VIRT strangle positions are structurally neutral / high-volatility (long premium, OTM); the modeled P&L assumes European-style exercise at expiration and ignores early assignment, transaction costs, dividends paid before expiry on the stock leg (when present), and the bid-ask spread on the listed chain. VIRT positions also carry Financial Services sector concentration risk; news flow inside the sector (peer earnings, regulatory shifts, supply-chain headlines) can move VIRT alongside the broader basket even when VIRT-specific fundamentals are unchanged. Always rebuild the position from current VIRT chain quotes before placing a trade.

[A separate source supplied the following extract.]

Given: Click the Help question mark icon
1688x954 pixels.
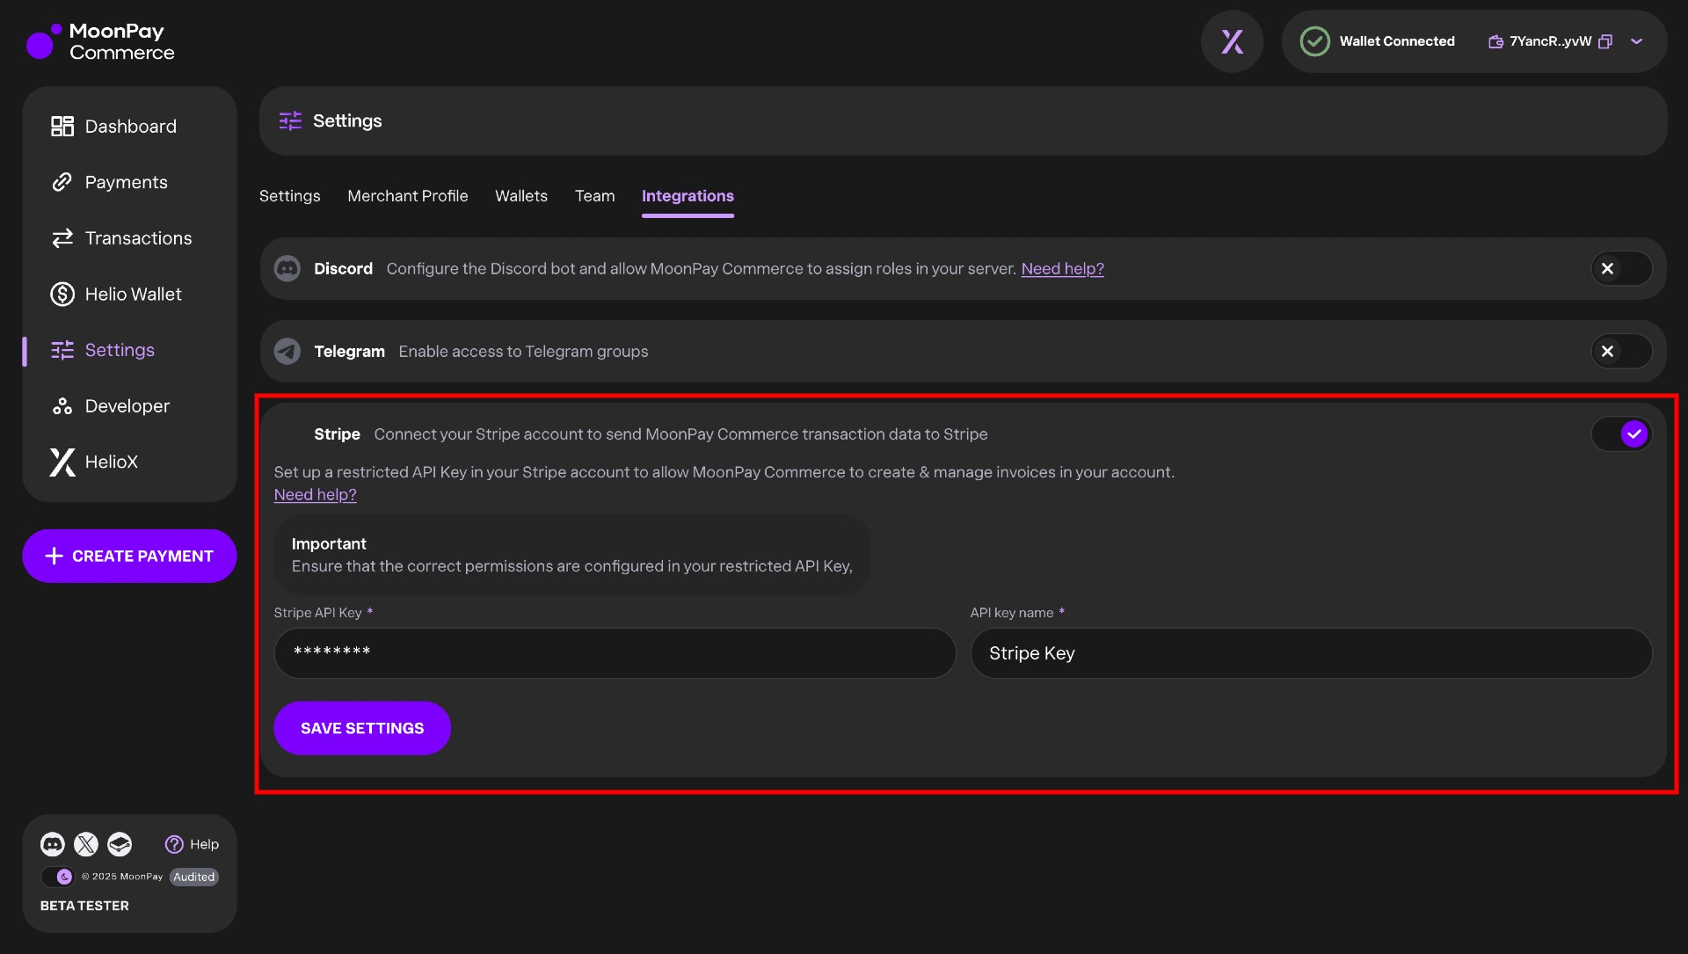Looking at the screenshot, I should click(174, 844).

Frequently asked questions

What is a strangle on VIRT?
A strangle on VIRT is the strangle strategy applied to VIRT (stock). The strategy is structurally neutral / high-volatility (long premium, OTM): A long strangle buys an OTM call and an OTM put at offset strikes, cheaper than a straddle but requiring a larger underlying move to profit since both wings start out-of-the-money. With VIRT stock trading near $54.43, the strikes shown on this page are snapped to the nearest listed VIRT chain strike and the premiums come straight from the end-of-day bid/ask midpoint.
How are VIRT strangle max profit and max loss calculated?
Upside max profit is unbounded; downside max profit is bounded at the put strike minus the combined debit (reached at zero). Max loss equals the combined debit times 100 (reached anywhere between the two OTM strikes). Two breakevens at call-strike plus debit and put-strike minus debit. For the VIRT strangle priced from the end-of-day chain at a 30-day expiry (ATM IV 31.30%), the computed maximum profit is unbounded per contract and the computed maximum loss is -$252.50 per contract. Live intraday quotes will differ as the chain moves through the trading session.
What is the breakeven for a VIRT strangle?
The breakeven for the VIRT strangle priced on this page is roughly $47.48 and $57.53 at expiration, derived from end-of-day chain premiums. Breakeven is the underlying price at which the strategy's P&L crosses zero ignoring transaction costs and assignment risk. The current VIRT market-implied 1-standard-deviation expected move is approximately 8.97%; if the move sits well outside the breakeven distance, the structure's risk-reward becomes correspondingly tighter.
When should you consider a strangle on VIRT?
Strangles on VIRT are the cheaper cousin of the straddle - traders use them when they want a large directional move but are willing to give up the inner-strike sensitivity in exchange for a lower up-front debit on the VIRT chain.
How does current VIRT implied volatility affect this strangle?
VIRT ATM IV is at 31.30% with IV rank near 45.96%, which is mid-range against its 1-year history. Strategy selection depends more on directional thesis and expected move than on a strong IV signal.